自分ではいつからプロかはよく判らないですが、ライブでお客さんと向かう時に演奏者として立つ時はプロ意識を持たなければいけないと思っています。
ギャラをもらったという意味では地元でマグロの解体ショーのBGMを演奏した高校生の時ですね。

 

−いまジャズは色々なスタイルがありますがフュージョンやクラブジャズなどはどう思いますか。

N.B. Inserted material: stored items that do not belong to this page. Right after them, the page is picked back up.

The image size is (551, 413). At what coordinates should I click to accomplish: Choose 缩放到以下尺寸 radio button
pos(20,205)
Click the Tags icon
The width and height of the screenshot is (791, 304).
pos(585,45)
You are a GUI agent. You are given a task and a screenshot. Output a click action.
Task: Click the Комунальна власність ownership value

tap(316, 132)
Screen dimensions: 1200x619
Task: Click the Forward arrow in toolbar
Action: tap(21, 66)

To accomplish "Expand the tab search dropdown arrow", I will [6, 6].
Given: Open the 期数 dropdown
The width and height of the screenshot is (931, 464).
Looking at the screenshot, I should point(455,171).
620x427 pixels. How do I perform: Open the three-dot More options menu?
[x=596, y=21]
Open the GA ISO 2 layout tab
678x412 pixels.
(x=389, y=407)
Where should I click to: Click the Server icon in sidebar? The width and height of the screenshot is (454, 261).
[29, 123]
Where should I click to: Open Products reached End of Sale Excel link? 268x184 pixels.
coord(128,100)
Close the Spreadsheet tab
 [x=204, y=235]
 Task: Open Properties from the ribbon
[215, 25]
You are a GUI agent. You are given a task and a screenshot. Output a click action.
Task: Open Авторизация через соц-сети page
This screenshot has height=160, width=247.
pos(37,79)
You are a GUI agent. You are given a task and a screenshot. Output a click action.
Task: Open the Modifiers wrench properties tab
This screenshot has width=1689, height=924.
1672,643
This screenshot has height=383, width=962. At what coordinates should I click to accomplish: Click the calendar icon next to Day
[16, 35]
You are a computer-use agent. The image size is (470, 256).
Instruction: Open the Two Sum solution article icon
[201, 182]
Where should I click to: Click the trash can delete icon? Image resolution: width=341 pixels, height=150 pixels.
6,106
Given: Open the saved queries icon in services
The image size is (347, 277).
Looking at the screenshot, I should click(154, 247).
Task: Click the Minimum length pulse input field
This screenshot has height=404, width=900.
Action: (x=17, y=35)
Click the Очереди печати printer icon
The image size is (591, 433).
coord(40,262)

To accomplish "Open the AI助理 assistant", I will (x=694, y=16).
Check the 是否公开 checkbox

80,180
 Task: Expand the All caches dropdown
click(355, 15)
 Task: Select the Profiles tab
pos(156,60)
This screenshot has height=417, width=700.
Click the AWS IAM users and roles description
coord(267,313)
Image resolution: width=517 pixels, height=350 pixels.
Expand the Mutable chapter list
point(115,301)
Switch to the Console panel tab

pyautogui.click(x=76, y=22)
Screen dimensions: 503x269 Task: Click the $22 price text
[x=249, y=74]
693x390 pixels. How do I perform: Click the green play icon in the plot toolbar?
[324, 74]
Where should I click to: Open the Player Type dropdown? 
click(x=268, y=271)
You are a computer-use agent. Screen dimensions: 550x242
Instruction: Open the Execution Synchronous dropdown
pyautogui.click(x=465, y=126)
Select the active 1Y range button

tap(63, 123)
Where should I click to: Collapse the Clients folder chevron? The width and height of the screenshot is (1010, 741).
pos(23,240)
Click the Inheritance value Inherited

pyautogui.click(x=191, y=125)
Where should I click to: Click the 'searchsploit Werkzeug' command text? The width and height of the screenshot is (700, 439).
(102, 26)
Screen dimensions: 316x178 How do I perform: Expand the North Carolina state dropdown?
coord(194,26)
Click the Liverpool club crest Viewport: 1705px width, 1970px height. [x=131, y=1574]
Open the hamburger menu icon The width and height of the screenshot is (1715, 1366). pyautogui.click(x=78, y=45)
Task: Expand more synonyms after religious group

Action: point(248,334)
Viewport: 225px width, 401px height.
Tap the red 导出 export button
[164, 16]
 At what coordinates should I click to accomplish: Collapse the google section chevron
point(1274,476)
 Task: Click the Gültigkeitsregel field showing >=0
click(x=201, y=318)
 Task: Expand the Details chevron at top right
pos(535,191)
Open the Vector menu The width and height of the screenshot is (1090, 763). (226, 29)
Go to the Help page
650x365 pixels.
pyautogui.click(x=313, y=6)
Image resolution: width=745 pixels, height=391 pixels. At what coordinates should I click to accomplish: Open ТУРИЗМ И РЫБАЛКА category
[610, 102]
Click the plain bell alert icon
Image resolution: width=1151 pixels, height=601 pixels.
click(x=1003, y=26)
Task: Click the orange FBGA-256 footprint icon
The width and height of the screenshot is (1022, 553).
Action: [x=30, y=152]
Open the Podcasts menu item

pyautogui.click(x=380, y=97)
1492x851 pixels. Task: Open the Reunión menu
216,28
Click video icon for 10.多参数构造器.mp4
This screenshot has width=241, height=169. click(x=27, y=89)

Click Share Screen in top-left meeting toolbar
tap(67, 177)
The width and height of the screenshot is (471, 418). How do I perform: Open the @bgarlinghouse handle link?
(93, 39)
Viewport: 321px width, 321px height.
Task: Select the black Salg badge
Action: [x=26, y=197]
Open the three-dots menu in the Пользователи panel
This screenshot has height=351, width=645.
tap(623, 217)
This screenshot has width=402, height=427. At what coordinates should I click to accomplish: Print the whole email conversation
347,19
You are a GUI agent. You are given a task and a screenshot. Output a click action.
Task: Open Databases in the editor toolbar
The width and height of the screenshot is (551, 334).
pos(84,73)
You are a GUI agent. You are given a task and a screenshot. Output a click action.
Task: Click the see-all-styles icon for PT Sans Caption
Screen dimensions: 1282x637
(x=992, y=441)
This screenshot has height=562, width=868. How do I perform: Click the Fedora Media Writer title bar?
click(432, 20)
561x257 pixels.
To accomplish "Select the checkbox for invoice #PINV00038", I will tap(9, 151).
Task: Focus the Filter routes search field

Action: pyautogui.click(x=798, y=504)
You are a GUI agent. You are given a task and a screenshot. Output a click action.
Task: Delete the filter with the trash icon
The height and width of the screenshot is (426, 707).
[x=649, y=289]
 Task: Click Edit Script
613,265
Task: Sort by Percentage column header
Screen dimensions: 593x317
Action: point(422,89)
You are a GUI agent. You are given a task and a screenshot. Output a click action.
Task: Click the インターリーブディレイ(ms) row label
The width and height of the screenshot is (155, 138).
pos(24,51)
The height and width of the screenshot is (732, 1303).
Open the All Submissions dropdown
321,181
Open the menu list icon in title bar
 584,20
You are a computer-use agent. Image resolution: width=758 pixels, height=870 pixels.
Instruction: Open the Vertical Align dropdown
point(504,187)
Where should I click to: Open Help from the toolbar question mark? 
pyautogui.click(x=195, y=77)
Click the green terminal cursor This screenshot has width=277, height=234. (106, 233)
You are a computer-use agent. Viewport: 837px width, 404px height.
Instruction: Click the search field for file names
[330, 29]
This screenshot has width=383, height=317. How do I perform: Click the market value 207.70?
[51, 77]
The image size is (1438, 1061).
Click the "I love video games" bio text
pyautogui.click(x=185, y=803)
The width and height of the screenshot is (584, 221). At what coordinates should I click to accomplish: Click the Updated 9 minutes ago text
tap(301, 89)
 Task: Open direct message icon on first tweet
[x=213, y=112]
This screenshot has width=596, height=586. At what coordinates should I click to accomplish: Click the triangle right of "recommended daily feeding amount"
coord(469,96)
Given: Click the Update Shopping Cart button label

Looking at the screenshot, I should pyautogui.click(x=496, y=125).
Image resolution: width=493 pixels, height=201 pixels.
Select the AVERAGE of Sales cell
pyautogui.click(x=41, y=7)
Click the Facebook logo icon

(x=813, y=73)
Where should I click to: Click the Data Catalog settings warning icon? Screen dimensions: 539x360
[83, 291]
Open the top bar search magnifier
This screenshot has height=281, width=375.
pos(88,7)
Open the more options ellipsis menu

音楽自体は好きです。でも私は今はビ・バップ中心ですね。
ビ・バップにはいいものが残っていますし、自分の内面が出しやすいスタイルだと思っています。ビ・バップって熱くてエネルギッシュな要素がありますが、私自身こう見えて結構感情的に熱いものを持っているんですよ。

 

−フィニアス以外に関心のあるピアニストは?

オスカー・ピーターソンがまずあげられます。他にはジュニア・マンス、トミー・フラナガン、ホレス・シルバー、バリー・ハリス、ハンク・ジョーンズなど沢山います。

 

−今後どのような音楽をやりたいですか。

ライブ活動を中心にしてもっとバンドの中でのサウンドをいい物にしていきたいと思っています。音楽に厚みが出てくればいいですね。
そして、聞き手の皆様には私の演奏する曲に対して何らかの共通点、共感を持っていただければ嬉しいです。
ライブはCDの発売前は月に1,2回でしたが最近は4,5回に増えて来ました。これからもっと増やして私の音楽を沢山に人に聞いて頂きたいと思っています。

どうもありがとうございました。
是非、本格的なジャズ・ピアニストとしてJ-ジャズを牽引して行く大きなミュージシャンになってください。